Stacks of cards expressing sympathy arrive every day in the mail from as far away as Tennessee and California; their garage is filled with flowers given to them by neighbors, many of whom they had never even met; students, parents, and teachers from Oregon schools arrive daily bearing cooked meals and cakes.

At Austin's funeral Monday, his entire football team from Eisenhower Middle School was there as well as Oregon city officials and even state Sen. Teresa Fedor (D., Toledo), the Takacses said.

"We want to give our thanks to everybody," Mr. Takacs said. "The support system we've had is just incredible."

Austin, a sixth grader at Eisenhower, died Oct. 15 after he was struck by the rear tires of a school bus at Cardinal Bay Drive and Warner Way, just a couple of blocks from his house.

Austin had been running to catch the bus as it pulled away from the curb, when he tripped on his book bag and fell into the street, authorities said.

His mother, who drove Austin to the bus stop, witnessed the accident.

"I saw what happened to my son," said Mrs. Takacs, her eyes weary and filled with tears as she sat curled between her husband and daughter on the couch.

"It was the most horrible day of my life."

Oregon police are still investigating the accident.

The bus driver, Rita Grivanos, 67, has worked for Oregon schools since 1988 and consis-tently received high marks in her performance evaluations.

Ms. Grivanos has not returned to work since the accident, but Oregon Schools Superintendent Mike Zalar said she would resume work in the next week or two.

He said she would spend some time riding in the school buses before driving them again.

Mr. Zalar said he didn't foresee any changes in school transportation policies because of the accident.

"Our understanding is that this was an accident," Mr. Zalar said. "There wasn't any cause on our part that contributed."

Ms. Grivanos attended Austin's funeral, Mr. Takacs said, but the family has not spoken to her since the accident.

He and his wife said they do not want to blame anyone for their son's death.

"It's not fair right now to put blame on anything or anybody," Mr. Takacs said. "Our main focus is getting through this."

According to the police report of the incident, some of the students on the bus called out to Ms. Grivanos that Austin was next to the bus as she pulled away, but she may not have understood them above the noise.

Ms. Grivanos did not wish to comment yesterday.

For now, the Takacs family still can smile, even laugh, when they remember the good times they spent with Austin.

They recalled his sense of humor, his enthusiasm for football, his academic talents, and his kindness to others.

"He was an amazing child - very friendly and loving and just an all-around great kid," Ms. Takacs said.

Austin would invite friends over every Monday night to film comedy sketches and dances to post on YouTube.com, the family recalled.

"I made them chocolate chip cookies," Ms. Takacs said, managing a smile. "That's one thing I will miss dearly. He would make anybody laugh."

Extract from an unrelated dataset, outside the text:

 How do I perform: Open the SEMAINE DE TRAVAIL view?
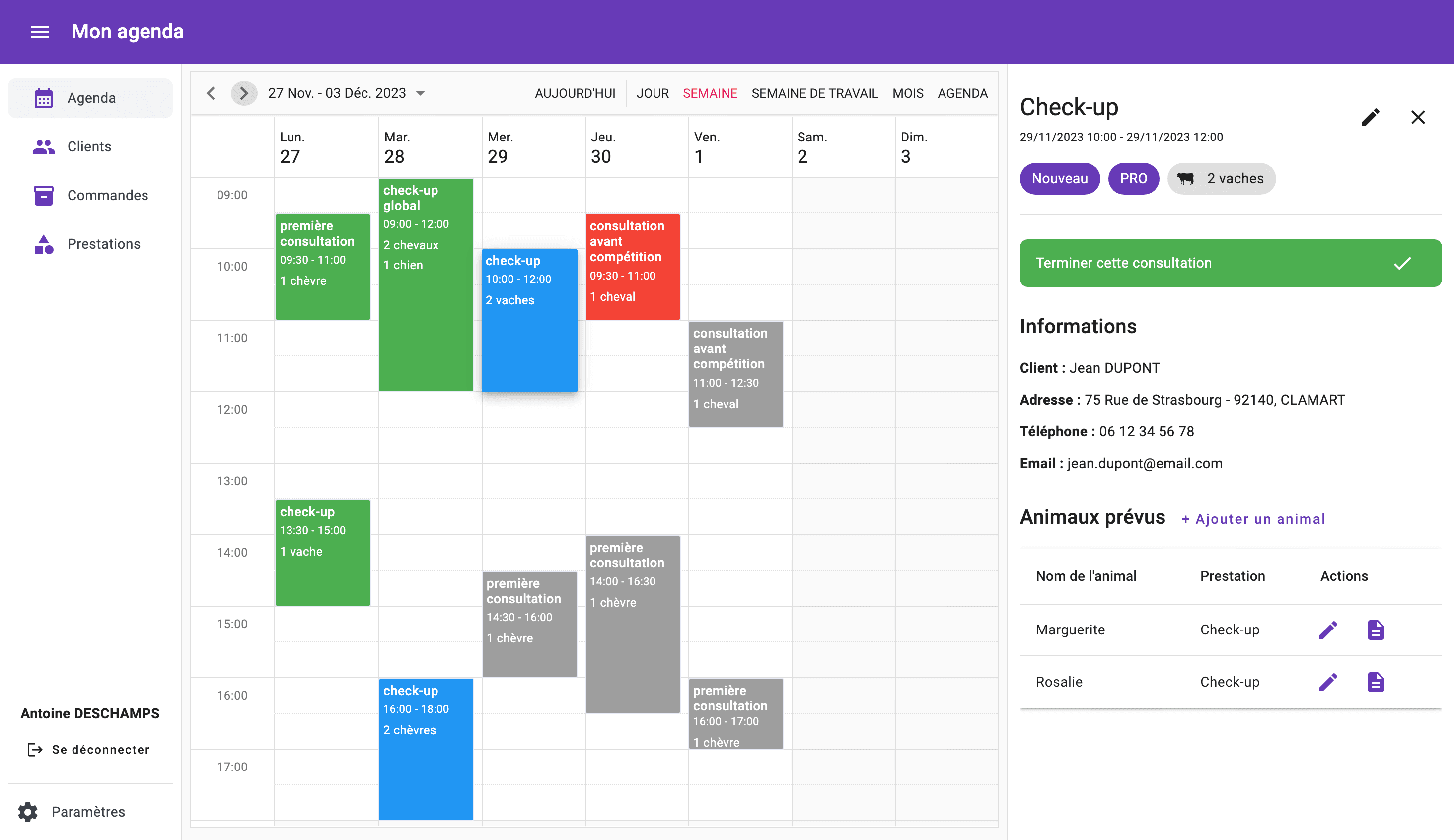pos(815,93)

In a journal entry dated Sept. 4, Austin wrote about his dream to play for the Ohio State Buckeyes and to meet his hero, A.J. Hawk, a former OSU linebacker who now plays for the Green Bay Packers.

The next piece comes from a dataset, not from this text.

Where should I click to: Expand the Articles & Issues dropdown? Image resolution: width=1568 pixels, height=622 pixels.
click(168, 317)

"I do dream to be on the Buckeyes and the Green Bay Packers, but to achieve this dream I have to do the best I can," Austin wrote.

Underneath, his teacher wrote: "Work hard and make that dream come true - you can do it."

The Takacses, who own Takacs Grocery & Meats in Toledo, have not returned to work yet.

Ashlyn was to attend class today at Coy Elementary School. She is coping well, Mr. Takacs said, but he felt she hadn't yet grasped the reality of Austin's death.

"We're a strong family and we will get through this," he said confidently.

In honor of Austin, the family plans to set up a scholarship fund in his name, which will be funded by private contributions.

The City of Oregon will install a bench in memory of Austin at the city's recreation center, Mayor Marge Brown said.

Contact Claudia Boyd-Barrett at:


or 419-724-6507.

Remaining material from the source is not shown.